■ Supplied text ■
▽

The red trendline is drawn by joining all the bottom points, which are price levels where traders and investors have deemed the stock to be undervalued. The stock hit this trendline in the aftermath of the financial crisis, the US sovereign debt downgrade, during the COVID bear market, and during the 2022 bear market.
While the stock lies between these two trendlines, in a raging bull market like the current one, concrete fundamentals, strong tailwinds, and weaker-than-priced-in headwinds, as well as undervaluation relative to peers as suggested by the median-multiple valuation, it is extremely likely that the stock is headed for the green trendline rather than the red one. Based on the stated available evidence, the price can move much higher to levels of $264 by the end of June 2025, which is before the final judgment pertaining to the Chrome divestiture.
Risks
Chrome divestiture fears
One major risk factor to my bullish thesis is the risk of Alphabet having to potentially divest out of Google Chrome and possibly forcing restrictions on Android.
Google has nearly 90% market share in the search engine business, and a key contributor to this is the Google Chrome browser, which helps drive traffic to the Google search engine. Chrome itself has a near 68% market share, and combined with Safari’s 18%, these two browsers combined account for nearly all of the market share of Google, the search engine.
Alphabet’s search business is the biggest contributor to their revenues, accounting for nearly 57% of their revenues in the first three quarters of 2024 (image attached below). It is tough to estimate how much of this can be attributed to Chrome directly; however, it cannot be denied that without Chrome, Google’s market share in the search engine space would be much lower, and thereby Alphabet’s overall revenues would be affected as well. Chrome is a crucial strategic asset that links other Google services such as YouTube, Gmail, and other apps in the Google product suite that all help drive traction from users and help enhance Google’s ad-targeting capabilities, which in turn attracts advertisers to pay premium prices, which is what Google’s moat is.
Alphabet can make the argument that Chrome does not directly generate revenue for the company. Additionally, Google can take a pro-consumer stance and make the case that search quality would deteriorate and its integration into the broader search ecosystem would be impacted, thereby negatively impacting its consumers—both users who search and advertisers alike.

△

■ Dataset entries ■
▽

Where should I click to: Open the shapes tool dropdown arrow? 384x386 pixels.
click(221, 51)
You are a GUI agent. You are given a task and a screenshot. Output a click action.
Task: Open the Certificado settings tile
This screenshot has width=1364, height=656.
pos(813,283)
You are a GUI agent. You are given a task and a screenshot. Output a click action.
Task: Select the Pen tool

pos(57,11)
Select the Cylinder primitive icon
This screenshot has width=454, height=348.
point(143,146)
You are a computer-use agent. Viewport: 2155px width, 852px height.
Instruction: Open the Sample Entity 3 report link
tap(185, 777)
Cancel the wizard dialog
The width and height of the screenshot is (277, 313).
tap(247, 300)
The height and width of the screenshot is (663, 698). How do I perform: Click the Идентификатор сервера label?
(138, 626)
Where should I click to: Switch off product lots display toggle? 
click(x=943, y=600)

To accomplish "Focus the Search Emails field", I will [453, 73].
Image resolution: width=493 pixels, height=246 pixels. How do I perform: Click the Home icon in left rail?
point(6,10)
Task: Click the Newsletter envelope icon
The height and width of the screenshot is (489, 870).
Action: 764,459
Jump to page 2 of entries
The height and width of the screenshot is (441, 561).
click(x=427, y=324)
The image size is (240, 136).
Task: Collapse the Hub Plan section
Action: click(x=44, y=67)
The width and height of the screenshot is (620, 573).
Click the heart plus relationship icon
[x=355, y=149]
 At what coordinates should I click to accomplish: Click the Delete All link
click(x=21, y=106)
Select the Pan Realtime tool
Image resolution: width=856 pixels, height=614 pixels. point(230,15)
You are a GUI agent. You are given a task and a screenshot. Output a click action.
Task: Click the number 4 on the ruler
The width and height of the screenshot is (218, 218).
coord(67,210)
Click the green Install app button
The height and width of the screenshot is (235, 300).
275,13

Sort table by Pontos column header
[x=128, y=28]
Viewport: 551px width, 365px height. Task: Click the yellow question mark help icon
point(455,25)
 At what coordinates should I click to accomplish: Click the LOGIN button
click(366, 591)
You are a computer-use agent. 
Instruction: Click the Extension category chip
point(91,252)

△

■ Required work ■
(1) According to the Alphabet passage, what market share does the Chrome browser hold?
(2) Using the Alphabet passage, explain why Chrome is described as a crucial strategic asset.
(3) In the Alphabet passage, substitute "lower" for "red" and write out everything from "The red trendline" down to "the Chrome divestiture.".
Rely only on the text when answering.

■ Task answers ■
(1) Chrome holds a market share of nearly 68%.

(2) Chrome links other Google services such as YouTube, Gmail, and other apps in the Google product suite, which help drive traction from users and enhance Google's ad-targeting capabilities. That in turn attracts advertisers to pay premium prices, which is what Google's moat is.

(3)
The lower trendline is drawn by joining all the bottom points, which are price levels where traders and investors have deemed the stock to be undervalued. The stock hit this trendline in the aftermath of the financial crisis, the US sovereign debt downgrade, during the COVID bear market, and during the 2022 bear market.
While the stock lies between these two trendlines, in a raging bull market like the current one, concrete fundamentals, strong tailwinds, and weaker-than-priced-in headwinds, as well as undervaluation relative to peers as suggested by the median-multiple valuation, it is extremely likely that the stock is headed for the green trendline rather than the lower one. Based on the stated available evidence, the price can move much higher to levels of $264 by the end of June 2025, which is before the final judgment pertaining to the Chrome divestiture.